When you discover that a friend or loved one has developed multiple myeloma, a blood cancer, you may feel shocked, angry, and uncertain of what the future may hold. You may even feel like you should “put on a face” or mask your feelings. But, according to “Living Well With Myeloma Your Essential Guide,” keeping an open line of communication benefits both you the carer and the patient.
“Don’t feel that you have to talk about everything immediately and remember that often listening is as important as talking. Taking time to really listen to someone, without feeling you have to find solutions to any problems or worries can be very valuable,” the manual advises.
Here are some common thoughts that may be getting in the way of communicating correctly and how to deal with them.
“I don’t know what to say.”
Know that there’s no right or wrong thing to say. Nor does anyone have all the answers. Often, listening to someone talk about their concerns can bring relief. Simply letting the patient know you care enough to listen is crucial.
“I don’t want to open the floodgates.”
Avoidance is not the answer. A patient may just need the opportunity to let go of anger.
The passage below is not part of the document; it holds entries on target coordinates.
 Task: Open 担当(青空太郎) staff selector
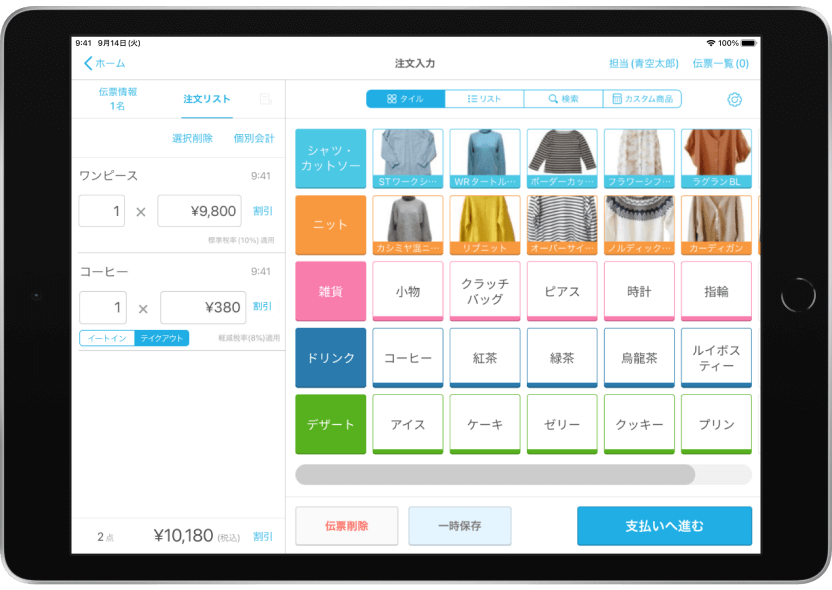(642, 63)
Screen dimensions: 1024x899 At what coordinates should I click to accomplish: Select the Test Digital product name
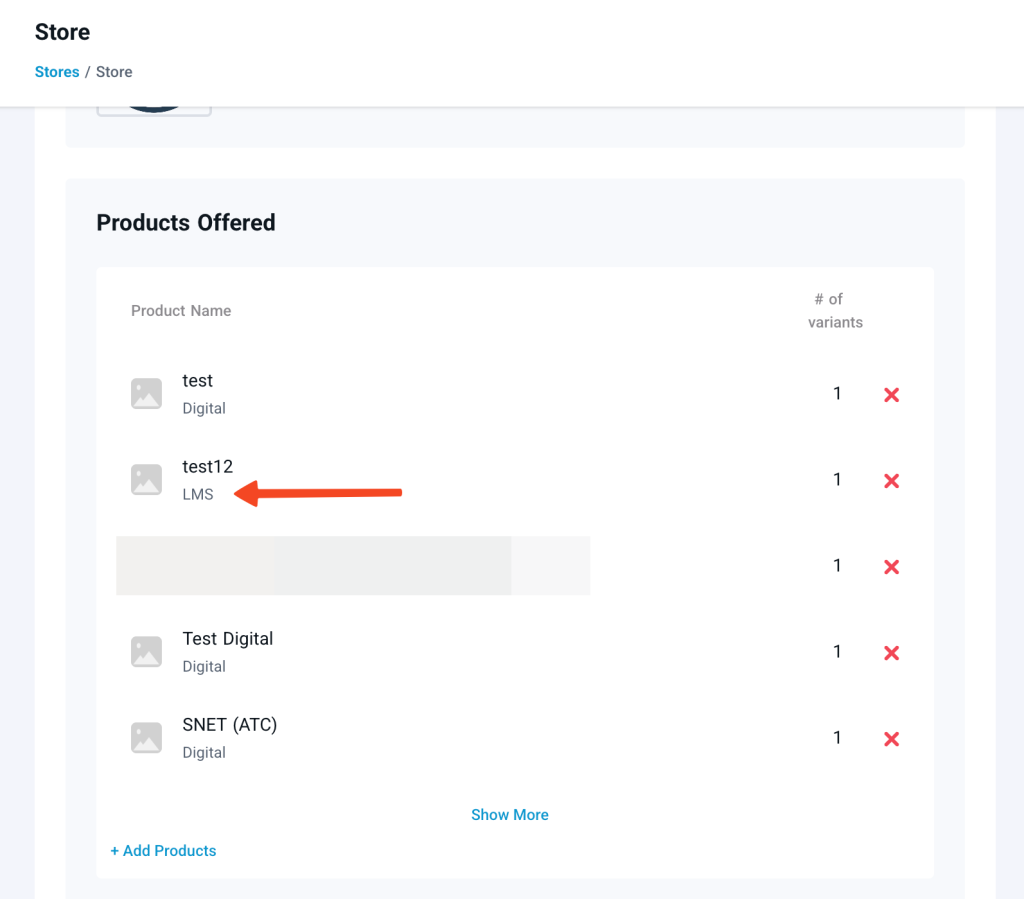(227, 639)

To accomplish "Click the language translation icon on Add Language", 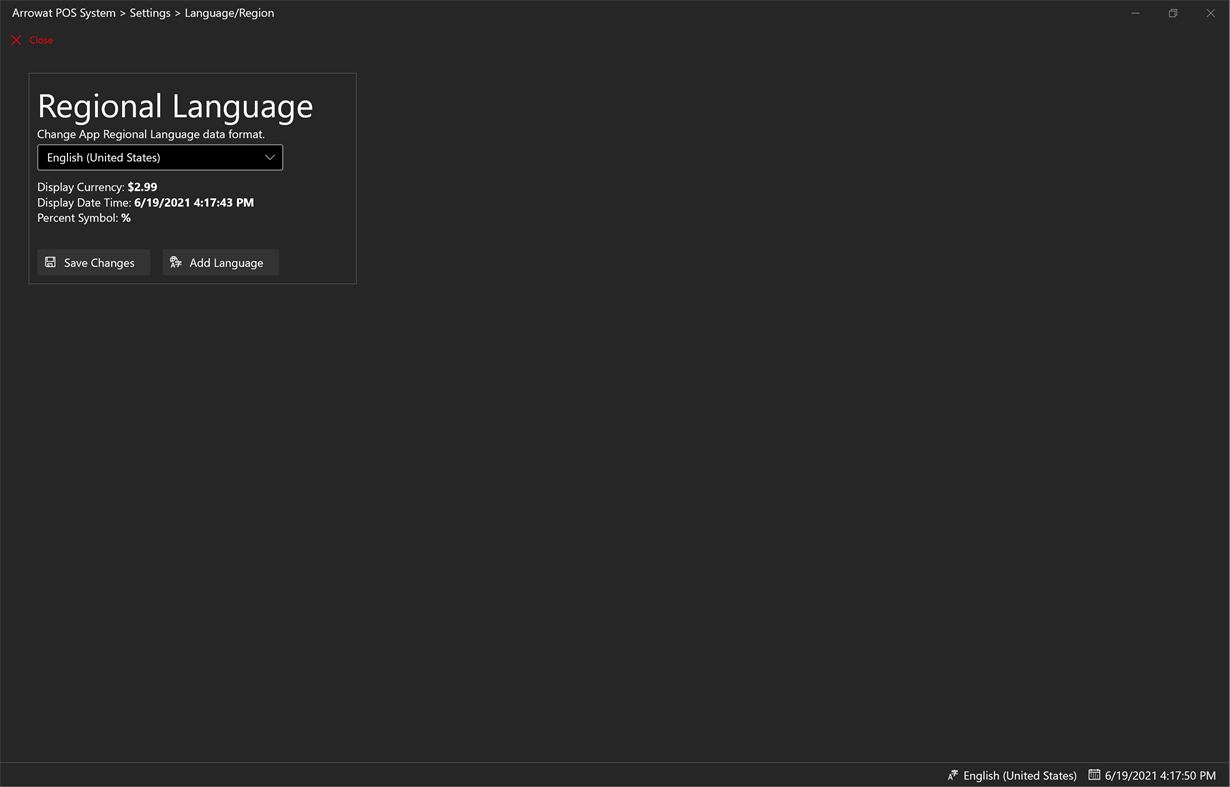I will click(x=176, y=262).
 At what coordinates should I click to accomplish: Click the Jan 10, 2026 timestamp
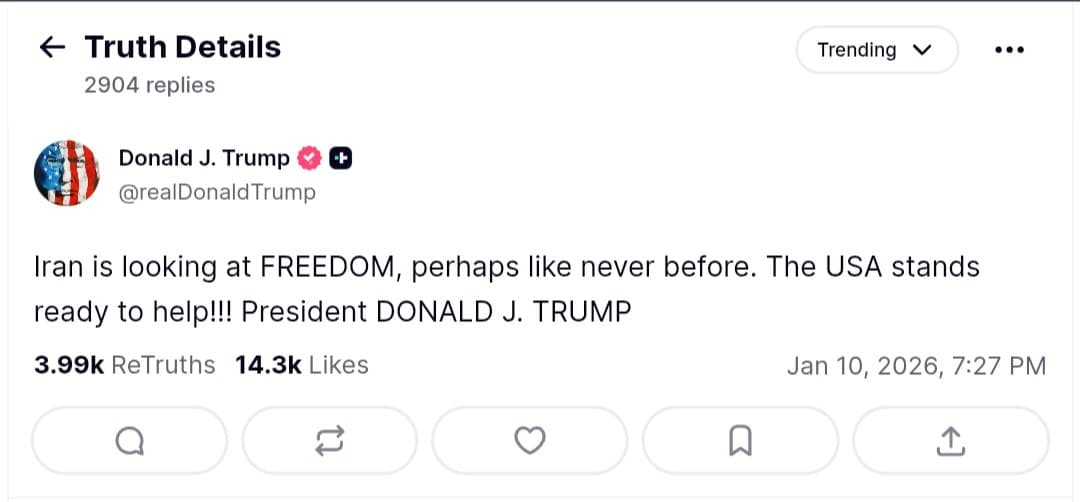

Being there with a caring approach will help.
“I hate it when he/she goes all quiet.”
It may be tempting to fill silence with empty chatter, but don’t. Give each other space and time to think. Not all communication is verbal; sometimes it is physical. A hug or simply placing your hand on someone can say a million words. Meanwhile, if you believe someone is quiet because they’re upset you can gently ask them questions. For example, “What are you thinking about?”